#### Your goal
All lines from the one containing "Where should I click to: Click the *.load" through the end of the data below are to be transcribed exactly. Leave out the rest.

[Saved data entries]
=== Section Start ===

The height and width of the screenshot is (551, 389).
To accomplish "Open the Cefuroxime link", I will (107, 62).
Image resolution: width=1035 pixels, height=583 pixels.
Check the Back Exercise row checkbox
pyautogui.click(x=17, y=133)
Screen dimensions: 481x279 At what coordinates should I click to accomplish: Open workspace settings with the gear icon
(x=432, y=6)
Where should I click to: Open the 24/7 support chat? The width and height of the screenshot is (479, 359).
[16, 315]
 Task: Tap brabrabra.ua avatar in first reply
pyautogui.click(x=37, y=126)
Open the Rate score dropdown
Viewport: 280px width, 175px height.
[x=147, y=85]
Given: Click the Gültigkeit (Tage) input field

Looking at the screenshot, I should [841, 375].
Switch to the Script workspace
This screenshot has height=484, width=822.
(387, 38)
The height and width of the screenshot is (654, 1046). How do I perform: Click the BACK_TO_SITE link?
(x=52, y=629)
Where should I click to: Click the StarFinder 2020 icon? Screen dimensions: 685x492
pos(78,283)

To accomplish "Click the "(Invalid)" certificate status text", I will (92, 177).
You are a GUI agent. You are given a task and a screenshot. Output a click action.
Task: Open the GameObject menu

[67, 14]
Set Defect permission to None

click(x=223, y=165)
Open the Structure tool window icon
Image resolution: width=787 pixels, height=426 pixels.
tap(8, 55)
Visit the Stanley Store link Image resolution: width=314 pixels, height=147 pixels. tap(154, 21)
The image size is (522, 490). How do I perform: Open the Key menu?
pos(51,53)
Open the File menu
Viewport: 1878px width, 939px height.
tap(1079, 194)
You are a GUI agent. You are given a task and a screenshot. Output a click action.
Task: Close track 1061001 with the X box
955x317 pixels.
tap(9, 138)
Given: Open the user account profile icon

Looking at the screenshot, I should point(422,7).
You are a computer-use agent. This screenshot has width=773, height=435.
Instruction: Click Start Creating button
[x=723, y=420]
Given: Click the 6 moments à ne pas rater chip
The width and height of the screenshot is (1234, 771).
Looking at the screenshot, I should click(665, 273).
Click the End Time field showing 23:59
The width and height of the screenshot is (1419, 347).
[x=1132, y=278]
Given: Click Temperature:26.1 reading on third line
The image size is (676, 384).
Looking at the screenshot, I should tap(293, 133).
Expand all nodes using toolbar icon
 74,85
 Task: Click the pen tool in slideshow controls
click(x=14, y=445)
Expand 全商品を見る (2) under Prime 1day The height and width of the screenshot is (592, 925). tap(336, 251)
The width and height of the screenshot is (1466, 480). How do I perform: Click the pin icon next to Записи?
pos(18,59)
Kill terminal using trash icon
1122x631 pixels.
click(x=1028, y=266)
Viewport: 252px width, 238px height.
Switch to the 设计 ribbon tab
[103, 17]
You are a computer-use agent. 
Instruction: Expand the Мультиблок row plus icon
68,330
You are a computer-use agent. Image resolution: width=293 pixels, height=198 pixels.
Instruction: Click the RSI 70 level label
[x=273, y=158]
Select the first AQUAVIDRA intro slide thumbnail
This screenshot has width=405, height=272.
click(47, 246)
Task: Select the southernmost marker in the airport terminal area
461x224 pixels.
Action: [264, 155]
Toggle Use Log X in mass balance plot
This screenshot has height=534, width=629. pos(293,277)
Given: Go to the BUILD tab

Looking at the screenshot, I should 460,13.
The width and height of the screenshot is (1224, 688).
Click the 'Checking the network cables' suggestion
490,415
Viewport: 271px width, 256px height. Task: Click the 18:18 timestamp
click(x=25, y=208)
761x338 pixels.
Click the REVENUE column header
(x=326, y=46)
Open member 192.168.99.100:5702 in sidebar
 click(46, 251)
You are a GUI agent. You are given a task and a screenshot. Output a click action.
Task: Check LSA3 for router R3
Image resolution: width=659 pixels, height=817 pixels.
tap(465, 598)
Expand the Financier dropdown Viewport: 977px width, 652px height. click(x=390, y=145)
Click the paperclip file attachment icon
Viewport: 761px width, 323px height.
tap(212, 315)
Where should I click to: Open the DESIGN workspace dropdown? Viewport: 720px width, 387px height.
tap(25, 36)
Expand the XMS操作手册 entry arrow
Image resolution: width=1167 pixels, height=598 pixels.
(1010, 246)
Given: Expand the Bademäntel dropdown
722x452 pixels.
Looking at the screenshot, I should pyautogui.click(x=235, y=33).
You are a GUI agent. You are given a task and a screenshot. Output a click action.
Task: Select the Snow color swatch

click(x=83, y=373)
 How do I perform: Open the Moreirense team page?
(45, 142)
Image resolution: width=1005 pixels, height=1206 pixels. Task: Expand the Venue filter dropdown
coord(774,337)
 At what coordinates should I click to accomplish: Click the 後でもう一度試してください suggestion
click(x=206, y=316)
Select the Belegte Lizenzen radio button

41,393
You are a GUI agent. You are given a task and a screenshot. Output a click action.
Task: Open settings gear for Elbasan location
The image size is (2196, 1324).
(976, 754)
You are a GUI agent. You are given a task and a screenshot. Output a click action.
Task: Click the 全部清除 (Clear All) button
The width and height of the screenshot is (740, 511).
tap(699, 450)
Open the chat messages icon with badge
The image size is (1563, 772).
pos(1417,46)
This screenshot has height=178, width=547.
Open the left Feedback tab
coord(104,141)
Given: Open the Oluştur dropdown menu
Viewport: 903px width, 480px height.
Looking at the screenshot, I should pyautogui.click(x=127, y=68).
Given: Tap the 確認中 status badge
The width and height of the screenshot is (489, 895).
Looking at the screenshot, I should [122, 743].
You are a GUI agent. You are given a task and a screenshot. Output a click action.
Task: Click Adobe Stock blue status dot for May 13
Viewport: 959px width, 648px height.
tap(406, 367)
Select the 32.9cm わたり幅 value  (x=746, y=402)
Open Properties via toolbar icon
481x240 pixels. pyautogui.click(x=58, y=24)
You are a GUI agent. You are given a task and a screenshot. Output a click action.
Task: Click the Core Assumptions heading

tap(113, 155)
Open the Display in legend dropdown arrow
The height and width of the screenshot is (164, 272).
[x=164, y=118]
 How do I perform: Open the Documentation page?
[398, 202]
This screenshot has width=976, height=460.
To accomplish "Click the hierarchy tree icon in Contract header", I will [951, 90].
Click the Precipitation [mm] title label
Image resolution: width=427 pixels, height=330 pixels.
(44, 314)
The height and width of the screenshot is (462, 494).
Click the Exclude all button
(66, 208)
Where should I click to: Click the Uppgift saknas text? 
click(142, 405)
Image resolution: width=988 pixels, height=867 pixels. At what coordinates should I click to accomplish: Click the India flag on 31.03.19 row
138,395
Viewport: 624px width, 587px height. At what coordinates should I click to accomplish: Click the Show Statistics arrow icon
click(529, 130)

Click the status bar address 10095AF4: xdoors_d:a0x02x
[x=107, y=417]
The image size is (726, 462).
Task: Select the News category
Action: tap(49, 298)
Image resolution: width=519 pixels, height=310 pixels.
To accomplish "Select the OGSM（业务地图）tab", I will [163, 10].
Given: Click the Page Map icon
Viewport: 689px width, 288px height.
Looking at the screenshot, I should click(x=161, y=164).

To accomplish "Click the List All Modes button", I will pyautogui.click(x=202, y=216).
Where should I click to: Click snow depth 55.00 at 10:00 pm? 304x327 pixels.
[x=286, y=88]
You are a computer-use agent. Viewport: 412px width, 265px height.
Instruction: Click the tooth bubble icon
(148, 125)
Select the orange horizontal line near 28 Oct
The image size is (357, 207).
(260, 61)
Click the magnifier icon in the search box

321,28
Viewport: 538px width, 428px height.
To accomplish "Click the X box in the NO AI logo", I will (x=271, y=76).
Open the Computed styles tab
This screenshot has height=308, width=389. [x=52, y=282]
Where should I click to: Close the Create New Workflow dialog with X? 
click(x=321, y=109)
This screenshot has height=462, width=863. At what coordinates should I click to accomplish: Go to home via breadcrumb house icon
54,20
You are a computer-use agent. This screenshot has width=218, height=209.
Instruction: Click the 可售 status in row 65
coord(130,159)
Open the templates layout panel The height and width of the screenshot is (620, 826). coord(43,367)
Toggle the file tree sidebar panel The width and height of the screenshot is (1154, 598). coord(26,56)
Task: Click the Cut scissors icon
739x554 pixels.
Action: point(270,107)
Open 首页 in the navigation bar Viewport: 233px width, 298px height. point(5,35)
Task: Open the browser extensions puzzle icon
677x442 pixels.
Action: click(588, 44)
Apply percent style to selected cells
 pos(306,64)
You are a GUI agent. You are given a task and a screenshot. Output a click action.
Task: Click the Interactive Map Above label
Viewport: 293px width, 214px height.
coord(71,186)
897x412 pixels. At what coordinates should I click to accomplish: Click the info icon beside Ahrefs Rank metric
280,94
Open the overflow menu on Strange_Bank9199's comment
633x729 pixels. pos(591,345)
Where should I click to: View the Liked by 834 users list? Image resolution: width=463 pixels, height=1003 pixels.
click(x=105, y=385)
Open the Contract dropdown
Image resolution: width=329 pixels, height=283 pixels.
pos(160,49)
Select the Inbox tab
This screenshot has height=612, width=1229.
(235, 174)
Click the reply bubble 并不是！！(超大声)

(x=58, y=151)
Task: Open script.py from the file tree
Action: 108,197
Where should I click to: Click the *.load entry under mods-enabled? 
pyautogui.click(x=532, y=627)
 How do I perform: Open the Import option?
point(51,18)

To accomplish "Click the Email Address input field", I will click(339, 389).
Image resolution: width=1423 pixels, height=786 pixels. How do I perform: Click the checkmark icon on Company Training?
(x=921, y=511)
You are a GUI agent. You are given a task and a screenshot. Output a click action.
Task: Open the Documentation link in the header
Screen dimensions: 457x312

=== Section End ===

#### Completed exercise
Where should I click to: Click the *.load entry under mods-enabled? 
pyautogui.click(x=532, y=627)
 How do I perform: Open the Import option?
point(51,18)

To accomplish "Click the Email Address input field", I will click(339, 389).
Image resolution: width=1423 pixels, height=786 pixels. How do I perform: Click the checkmark icon on Company Training?
(x=921, y=511)
You are a GUI agent. You are given a task and a screenshot. Output a click action.
Task: Open the Documentation link in the header
Screen dimensions: 457x312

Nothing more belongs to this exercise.